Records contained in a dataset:
____
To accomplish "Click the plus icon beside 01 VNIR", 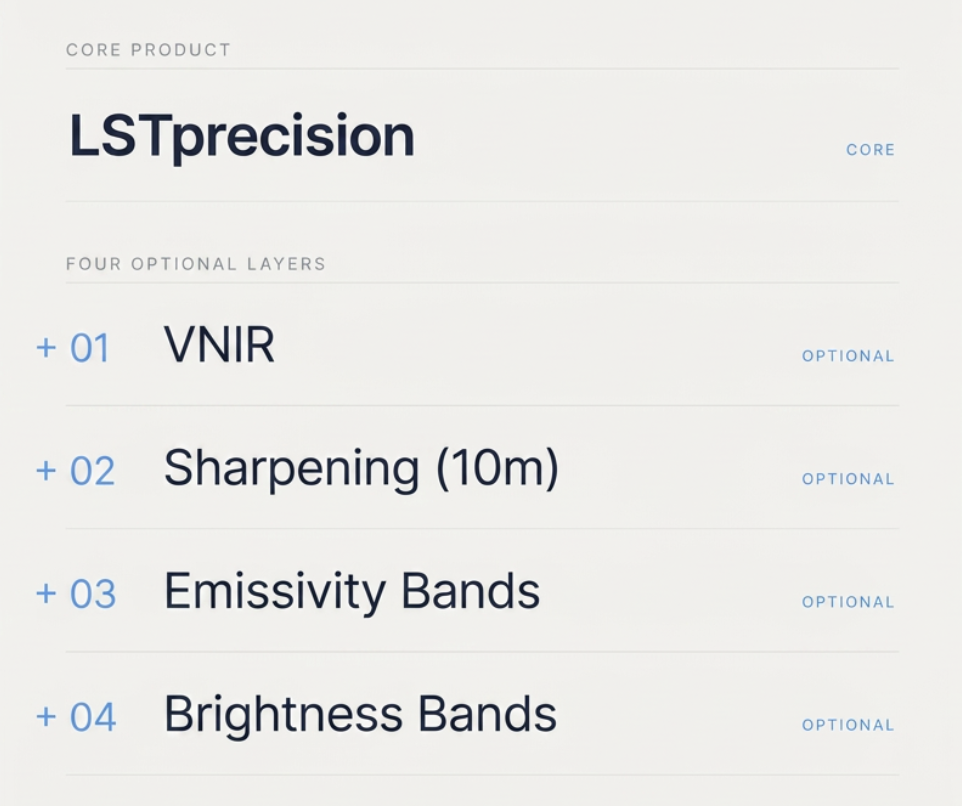I will click(x=46, y=348).
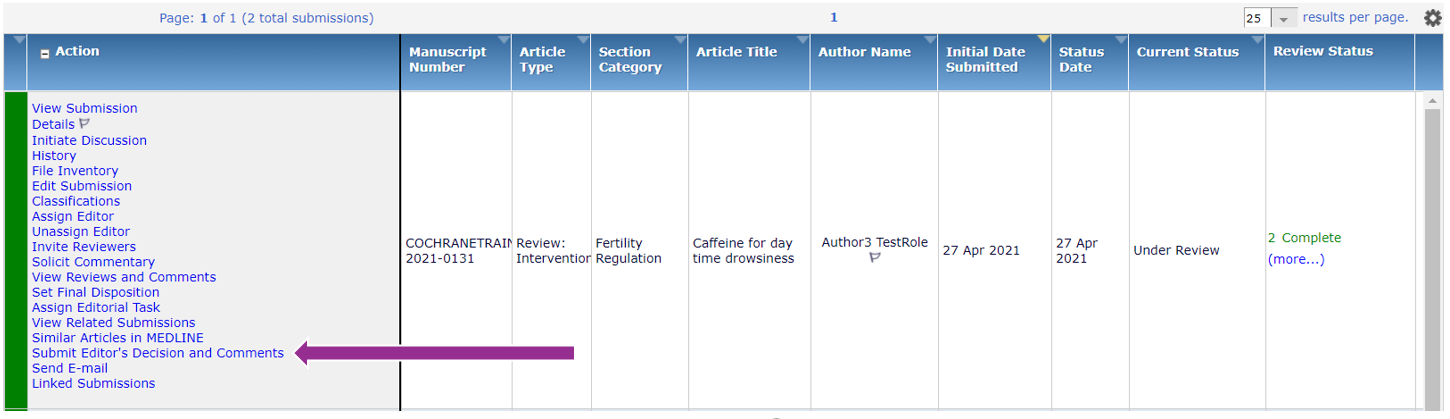1450x419 pixels.
Task: Click the sort triangle on Initial Date Submitted
Action: pos(1043,40)
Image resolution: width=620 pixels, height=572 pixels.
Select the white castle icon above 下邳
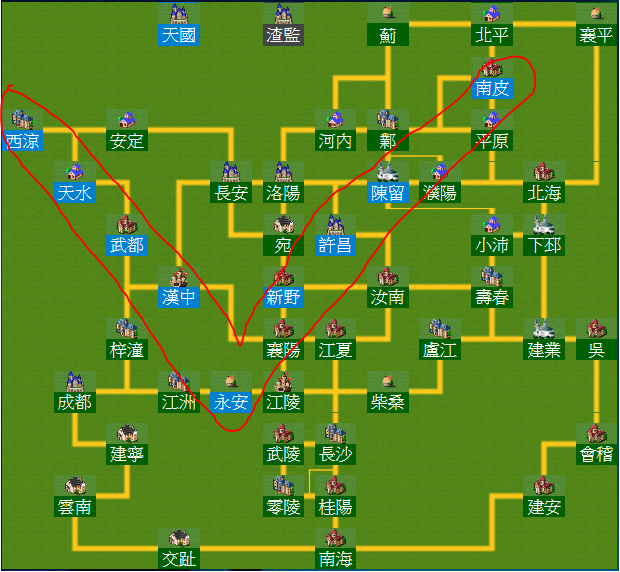click(544, 224)
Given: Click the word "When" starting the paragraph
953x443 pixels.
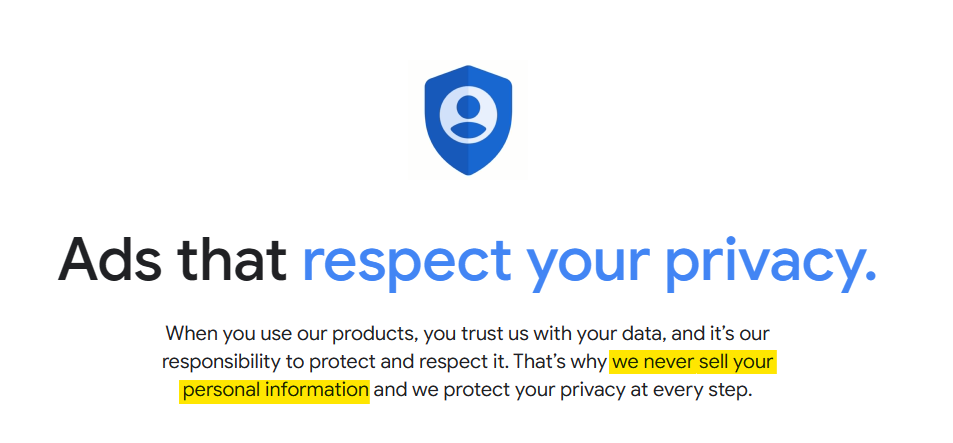Looking at the screenshot, I should point(192,334).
____
Find "Given: Click the" in the entries, then reproduce that line and each line after it exactly, through the last one. Pictures do not go in.

EXERCISE ANSWER:
Given: Click the word "When" starting the paragraph
953x443 pixels.
Looking at the screenshot, I should point(192,334).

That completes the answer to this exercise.